O halde, sanığın mahkûmiyetine karar verilmesi olanaksız olup, yerel mahkemece sanığın beraatına karar verilmesi isabetlidir. Sanık hakkında, mahkûmiyet dışında bir karar verildiği nazara alındığında, sorgusu yapılmadan duruşmanın bitirilmesi de 5271 sayılı CYY’nın 193/2. maddesine uygun olup, bir isabetsizlik bulunmamaktadır.
Bu itibarla usul ve yasaya uygun olan yerel mahkeme direnme hükmünün onanmasına karar verilmelidir.

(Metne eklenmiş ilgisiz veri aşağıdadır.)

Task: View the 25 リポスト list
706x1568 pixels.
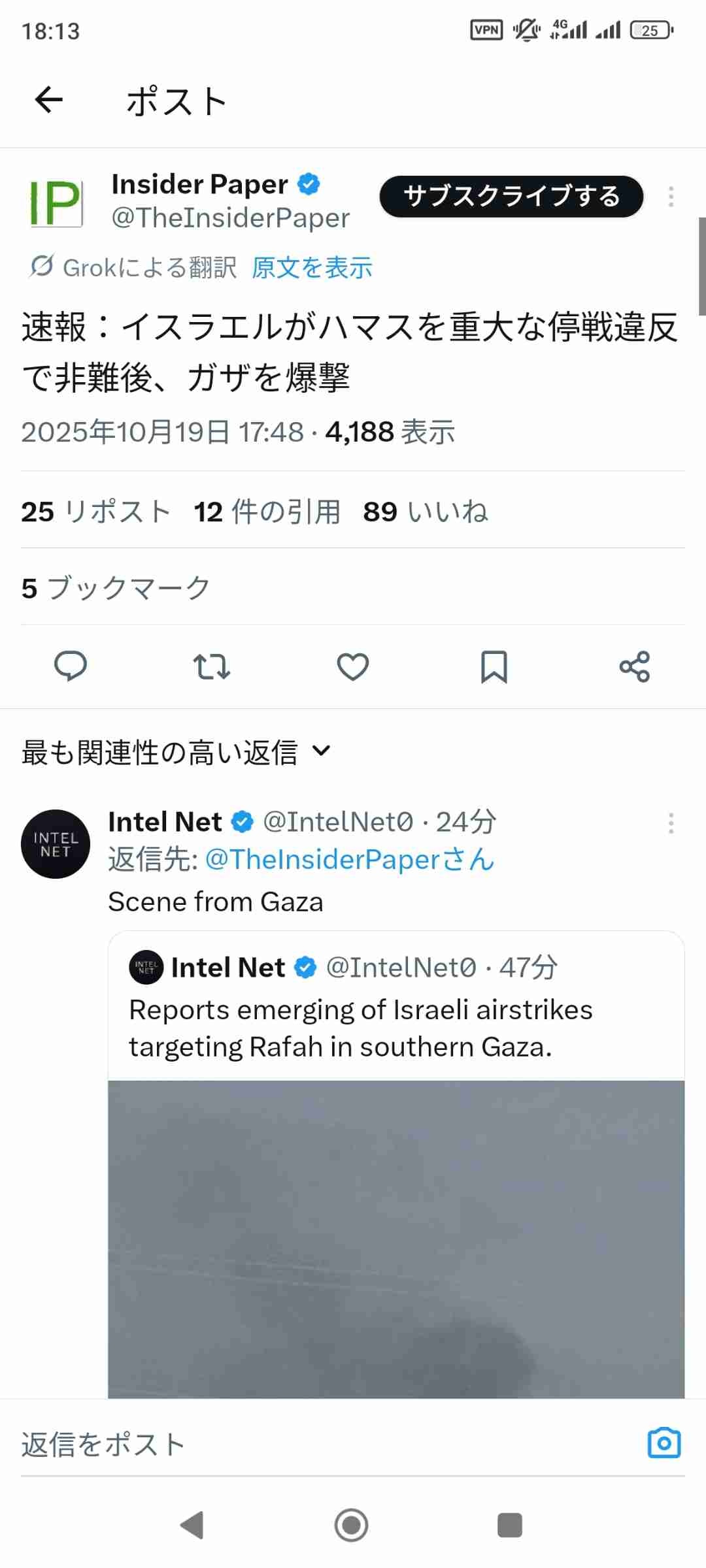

Çoğunluk görüşüne katılmayan Kurul Başkanı ve Üyeler ise; “Ceza Genel Kurulunun ve Özel Dairelerin yerleşmiş yargısal kararlarında, gerek 1412 sayılı CYUY’nın 223/son maddesi, gerekse benzer düzenleme içeren 5271 sayılı CYY’nın 193/2. maddesi uyarınca, sanığın sorgusu yapılmadan duruşmanın bitirilebilmesi için, ilk bakışta eylemin suç oluşturmayacağının anlaşılmasının gerektiği, kaldı ki, aleyhe bozma kararına karşı sanığın diyeceklerinin saptanmasında da yasal zorunluluk bulunduğu nazara alındığında, isabetsiz olan yerel mahkeme direnme hükmünün bozulmasına karar verilmesi gerektiği” görüşüyle karşı oy kullanmışlardır.
SONUÇ:
Açıklanan nedenlerle;
1- Ankara 5. Ağır Ceza Mahkemesinin 21.11.2006 gün ve 305-495 sayılı direnme hükmünün ONANMASINA,
2- Dosyanın mahalline iadesi için Yargıtay C.Başsavcılığına TEVDİİNE, 20.10.2009 günü yapılan müzakerede tebliğnamedeki isteme aykırı olarak oyçokluğuyla karar verildi.